◆ Texto seleccionado
__________________________________________________

Drama en voz baja
Soleada, ópera prima de la cordobesa Gabriela Trettel, indaga en clave intimista las emociones de una mujer que ronda los 40 y atraviesa una crisis.
Los deberes mecánicos que implica ser madre de dos adolescentes y un matrimonio en piloto automático, más parecido al sopor que a una relación amorosa que depare algo parecido a la intensidad, ponen a Adriana frente a sus propias emociones encontradas y de cara a un mapa de deseos tan nuevos como difusos. Ya en el arranque de Soleada, primer largometraje de la realizadora cordobesa Gabriela Trettel, la historia encuentra su ritmo y su tono intimista en la indagación de las pasiones que duermen en el personaje interpretado por Laura Ortiz, primer y sólido protagónico en cine de esta actriz afianzada en el teatro independiente y el arte del clown.
Todo empieza y se cierra en un puñado de días de verano (las locaciones se realizaron en Sierras Chicas, y hay un par de datos visuales gratificantes para los espectadores cordobeses). Recién instalada en una casa sin luz, con su marido momentáneamente ausente y sus hijos boyando entre el tedio y el rechazo del mundo de los adultos, Adriana se mete en un mano a mano consigo misma. Ella ronda los 40, una edad en la que empiezan a gotear sin remedio las preguntas sobre la vida que se hubiera podido tener si no se tuviera la vida que se tiene. Solo que en el filme esas preguntas no están enunciadas en intercambios filosos o alardes del diálogo, sino que derivan de la sutileza de algunos planos y la demora en los gestos y minucias de una cámara que intenta de manera obsesiva capturar la intimidad de la protagonista.
En paralelo, la película le hace lugar a las primeras torpezas de la atracción sexual y la búsqueda de diversión que ensayan la hija (Valentina Ayen) y el hijo (Juan Crocce) de Adriana para romper el desgano veraniego y la imposición de sostener rituales familiares en los que nadie cree y nadie disfruta. Una ligera estela de humor emerge de las preguntas y reclamos dirigidos a mamá que puntean Soleada, y que conforman una especie de mantra capaz de resumir el espíritu adolescente.

__________________________________________________

◆ Entradas de datos almacenadas

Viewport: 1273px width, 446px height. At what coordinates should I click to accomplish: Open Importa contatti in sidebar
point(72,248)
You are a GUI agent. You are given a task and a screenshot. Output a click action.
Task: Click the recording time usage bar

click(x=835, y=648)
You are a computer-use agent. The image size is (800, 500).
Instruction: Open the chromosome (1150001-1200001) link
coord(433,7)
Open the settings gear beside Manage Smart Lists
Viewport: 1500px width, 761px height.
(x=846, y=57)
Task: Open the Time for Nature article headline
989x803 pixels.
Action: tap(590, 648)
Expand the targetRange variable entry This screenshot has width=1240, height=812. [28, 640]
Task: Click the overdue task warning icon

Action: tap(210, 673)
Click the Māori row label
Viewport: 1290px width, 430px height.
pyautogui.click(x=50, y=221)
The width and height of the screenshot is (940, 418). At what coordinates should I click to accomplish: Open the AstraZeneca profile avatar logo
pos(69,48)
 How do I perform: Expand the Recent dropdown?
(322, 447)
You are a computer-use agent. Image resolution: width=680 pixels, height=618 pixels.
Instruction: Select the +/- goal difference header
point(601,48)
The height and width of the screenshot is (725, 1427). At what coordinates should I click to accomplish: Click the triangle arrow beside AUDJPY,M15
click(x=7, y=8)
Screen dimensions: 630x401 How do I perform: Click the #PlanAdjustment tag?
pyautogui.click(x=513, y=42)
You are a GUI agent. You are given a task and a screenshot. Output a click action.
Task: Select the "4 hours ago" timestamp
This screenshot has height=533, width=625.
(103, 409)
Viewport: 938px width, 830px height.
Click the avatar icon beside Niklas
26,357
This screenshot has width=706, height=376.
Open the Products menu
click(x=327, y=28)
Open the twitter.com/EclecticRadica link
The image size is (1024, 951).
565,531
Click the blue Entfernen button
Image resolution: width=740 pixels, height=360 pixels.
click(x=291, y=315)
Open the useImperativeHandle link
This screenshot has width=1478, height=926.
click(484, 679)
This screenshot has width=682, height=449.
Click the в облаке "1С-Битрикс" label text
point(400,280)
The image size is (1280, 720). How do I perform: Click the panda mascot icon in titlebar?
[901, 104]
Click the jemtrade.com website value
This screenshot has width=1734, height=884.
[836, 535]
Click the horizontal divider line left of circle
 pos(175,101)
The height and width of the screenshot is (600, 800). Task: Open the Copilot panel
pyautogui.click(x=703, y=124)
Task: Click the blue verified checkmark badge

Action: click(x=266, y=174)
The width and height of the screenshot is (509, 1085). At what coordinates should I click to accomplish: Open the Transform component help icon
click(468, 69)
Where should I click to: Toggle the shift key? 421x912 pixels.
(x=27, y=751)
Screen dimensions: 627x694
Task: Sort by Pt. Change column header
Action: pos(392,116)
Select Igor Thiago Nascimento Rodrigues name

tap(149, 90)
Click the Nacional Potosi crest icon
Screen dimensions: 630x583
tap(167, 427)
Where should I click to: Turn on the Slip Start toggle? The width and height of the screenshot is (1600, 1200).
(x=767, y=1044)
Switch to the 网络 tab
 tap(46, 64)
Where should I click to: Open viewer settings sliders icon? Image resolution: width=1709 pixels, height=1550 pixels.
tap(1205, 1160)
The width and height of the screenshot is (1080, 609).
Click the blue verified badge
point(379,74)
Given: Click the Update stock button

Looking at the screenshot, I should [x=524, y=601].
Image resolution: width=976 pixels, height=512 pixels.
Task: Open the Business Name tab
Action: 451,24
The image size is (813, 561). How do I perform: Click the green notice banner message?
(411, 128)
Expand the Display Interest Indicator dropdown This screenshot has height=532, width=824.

__________________________________________________

◆ Tus tareas
1) Indica si cada afirmación coincide con la reseña sobre Soleada: (a) Soleada es el primer largometraje de Gabriela Trettel; (b) el rodaje se hizo en Sierras Chicas; (c) las preguntas de Adriana sobre su vida se expresan en diálogos filosos. Responde sí o no y cita las palabras exactas de la reseña que lo deciden.
2) Según la reseña sobre Soleada, ¿qué actriz interpreta a la hija de Adriana?
3) Prosigue la reseña sobre Soleada a partir de su última oración.

◆ Respuestas por tarea
1)
(a) Sí: "primer largometraje de la realizadora cordobesa Gabriela Trettel".
(b) Sí: "las locaciones se realizaron en Sierras Chicas".
(c) No: "esas preguntas no están enunciadas en intercambios filosos o alardes del diálogo".

2) Valentina Ayen.

3)
Los tartamudeos de una seducción que no termina de ponerse en marcha, el modo aniñado de los intercambios con un hombre (Andrés Rivarola) que la quiere sacudir de su apatía y los destellos de algo que se insinúa en Adriana sin llegar a activarse (un bidé que empieza a perder muestra con eficacia el modo en que un incidente doméstico puede truncar una ensoñación) son elementos que acentúan la idea de tiempo en suspenso e irresolución. ¿Qué pasaría si todo se va al demonio? Una hermosa escena en el río sumerge literalmente al espectador y transmite con fuerza la experiencia que implicaría, si uno se dejara llevar, el hecho de “tirarse al agua”.
Con detalles que se podrían pulir mejor, Soleada se fortalece no obstante en su preferencia por los climas y las sugerencias. El resultado es un drama de cámara, en voz baja, que dialoga rítmicamente con imágenes de la naturaleza, instantes de belleza muda que funcionan como inserts poéticos y también, quizás, como retratos en filigrana de un estado emocional que no termina de encontrar su nombre.